Queen Mary II of England was born in 1662. She was the eldest daughter of the future King James II and Anne Hyde. Her uncle King Charles II controlled her education and marriage prospects, as well as those of her sister, Anne. Their mother died when Mary was 5.
In 1677 Princess Mary married Dutch stadholder William of Orange. William was older, supposedly grumpy, and shorter than Mary. In opposition, Mary was tall, beautiful, and charismatic. She was unhappy leaving her home city of London behind to join her husband in Holland.
In the Dutch court, Mary wore the latest fashions and courtiers admired her style and wit. As consort, she had little formal duties, but found her love for collecting and displaying East Asian porcelain and Delftware. In 1688, worried parliamentarians wrote to the royal couple.
They asked for King James II to be deposed after his conversion to Catholicism. As cousins, William and Mary both had a claim to the throne and Mary didn’t want to rule alone. She was torn at the thought of deposing her father but saw it as her religious duty.
William successfully took an army to England. They were coronated together in 1689. The bloodless ‘Glorious Revolution’ initiated the multi-party parliament we have today. The Bill of Rights aimed to devolve power from the monarchy and increase parliamentary power.

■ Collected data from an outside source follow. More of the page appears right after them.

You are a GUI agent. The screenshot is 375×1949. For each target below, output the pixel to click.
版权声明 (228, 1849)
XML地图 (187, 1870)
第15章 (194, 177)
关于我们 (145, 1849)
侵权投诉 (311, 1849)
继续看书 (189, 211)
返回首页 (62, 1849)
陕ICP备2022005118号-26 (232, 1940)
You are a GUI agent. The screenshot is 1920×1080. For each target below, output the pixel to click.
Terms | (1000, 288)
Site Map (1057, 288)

William III spent most of his time on the continent leading warfare. The Regency Act dictated that when this happened, Mary could make autonomous decisions. She was especially passionate about caring for the Navy and dealing with Church affairs.

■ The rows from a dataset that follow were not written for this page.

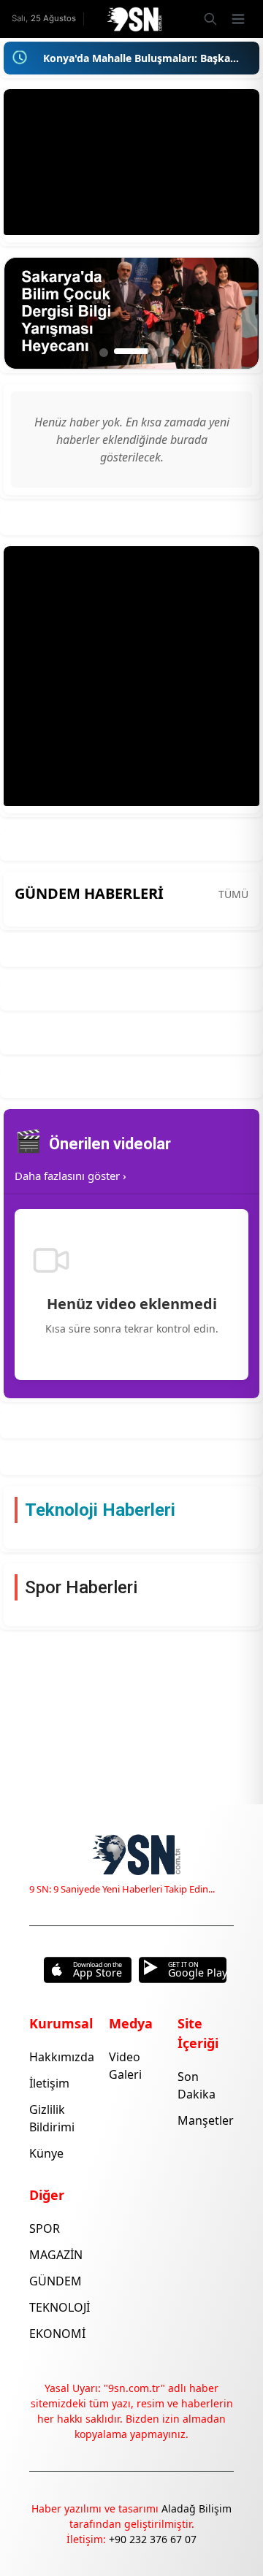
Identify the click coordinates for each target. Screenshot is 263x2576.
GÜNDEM (55, 2281)
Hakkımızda (61, 2057)
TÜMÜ (233, 894)
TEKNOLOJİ (59, 2307)
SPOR (44, 2228)
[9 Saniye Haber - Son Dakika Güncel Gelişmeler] (132, 19)
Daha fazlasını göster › (70, 1175)
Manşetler (206, 2120)
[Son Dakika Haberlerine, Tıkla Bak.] (19, 58)
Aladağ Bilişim (196, 2508)
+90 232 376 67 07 (153, 2539)
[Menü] (238, 19)
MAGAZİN (56, 2255)
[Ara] (210, 19)
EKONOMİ (57, 2334)
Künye (46, 2153)
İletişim (49, 2083)
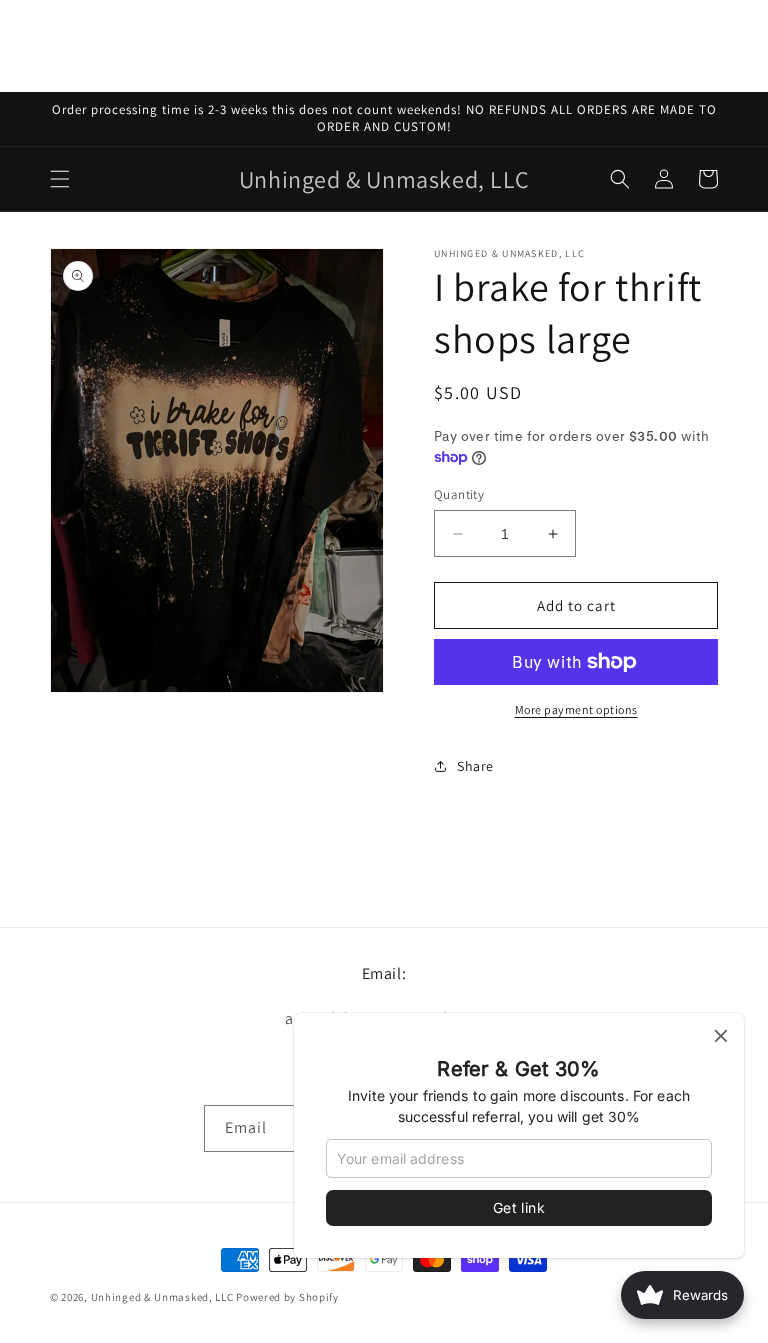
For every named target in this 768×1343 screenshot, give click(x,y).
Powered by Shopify (287, 1297)
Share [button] (475, 766)
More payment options (576, 709)
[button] (60, 179)
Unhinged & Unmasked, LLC (162, 1297)
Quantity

The tumultuous way Mary II gained the throne meant that the country was divided. She received many propaganda attacks from followers of her father, the Jacobites. She too used visual culture to proliferate her power, sometimes in retaliation.

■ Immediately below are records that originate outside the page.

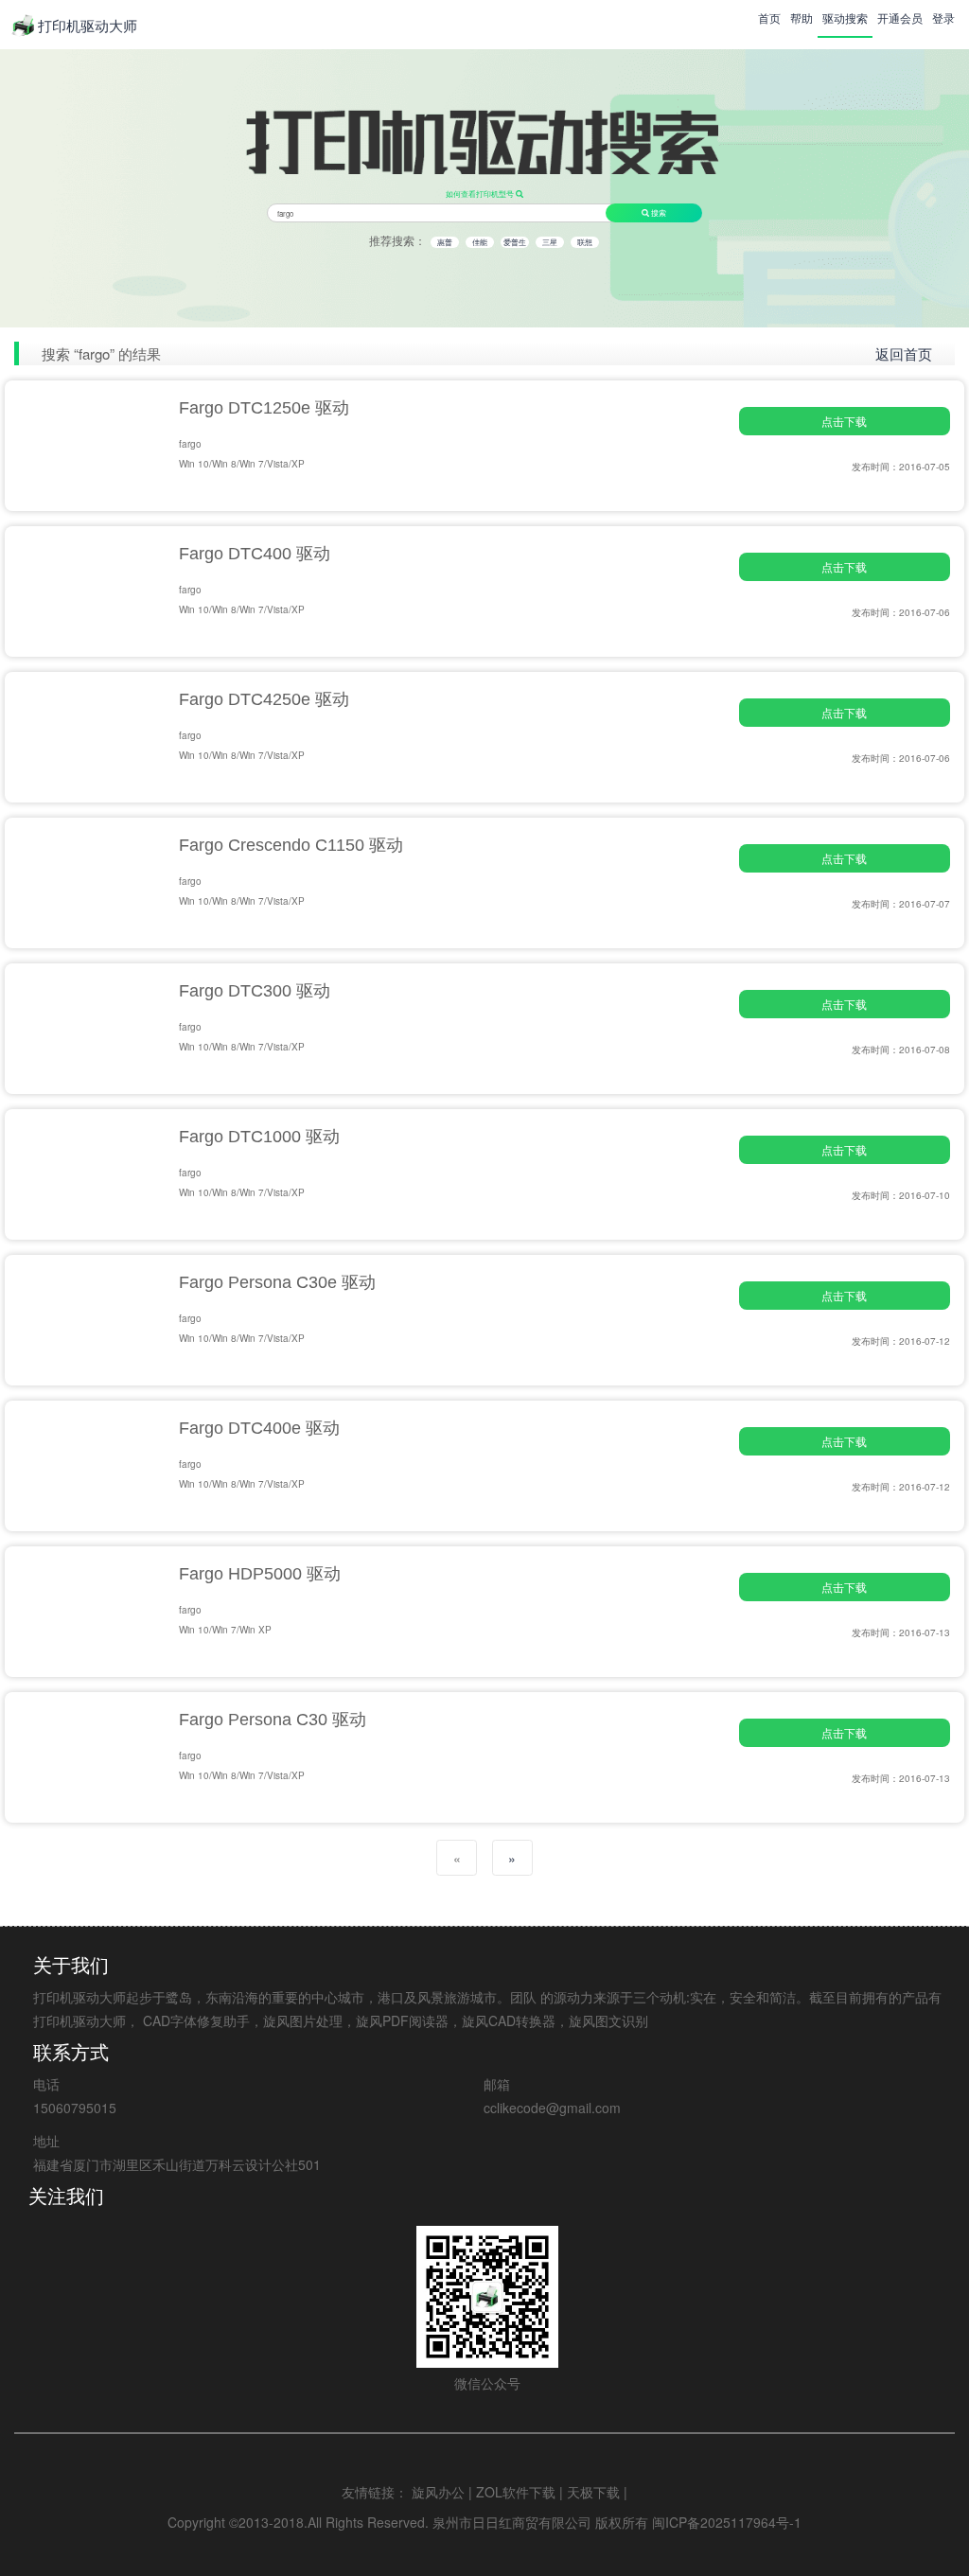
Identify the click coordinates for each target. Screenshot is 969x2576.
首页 (769, 17)
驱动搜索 (845, 17)
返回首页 (903, 353)
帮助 (801, 17)
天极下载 (593, 2491)
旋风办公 (438, 2491)
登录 (943, 17)
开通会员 (900, 17)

Mary honed her tastes in collecting and displaying ceramics during her reign. Her legacy stands in Hampton Court Palace, Kensington Palace and Paleis Het Loo. She designed these with architects like Christopher Wren.
After only five years on the throne, Mary suddenly died from smallpox in December 1694. She left behind a devastated William, who reigned until his death in 1702. Mary’s funeral was the most expensive in British history, demonstrating the lasting effect she had on her people.
Joanna Marschner, “Queen Mary II as a Collector,” in Kensington Palace and the Porcelain of Queen Mary II, eds., Mark Hinton and Oliver Impey, 85-99 (London: Christie’s, 1998)
Joanna Marschner, “Mary II: Her Clothes and Textiles,” Costume 34 (2000): 44-50
Julie Farguson, Visualising Protestant Monarchy: Ceremony, Art and Politics after the Glorious Revolution (1689-1714) (Woodbridge: Boydell and Brewer, 2021)
Lois G. Schwoerer, “Images of Queen Mary II, 1689-95,” Renaissance Quarterly 42.4 (1989): 717-748
Lois Schwoerer, The Revolution of 1688–89: Changing Perspectives (Cambridge: Cambridge University Press, 2004)
Molly McLain, “Love, Friendship, and Power: Queen Mary II’s Letters to Frances Apsley,” Journal of British Studies 47.3 (2008): 505-527
Richard Price, “An Incomparable Lady: Queen Mary II’s Share in the Government of England, 1689–94,” Huntington Library Quarterly 75.3 (2012): 307-326.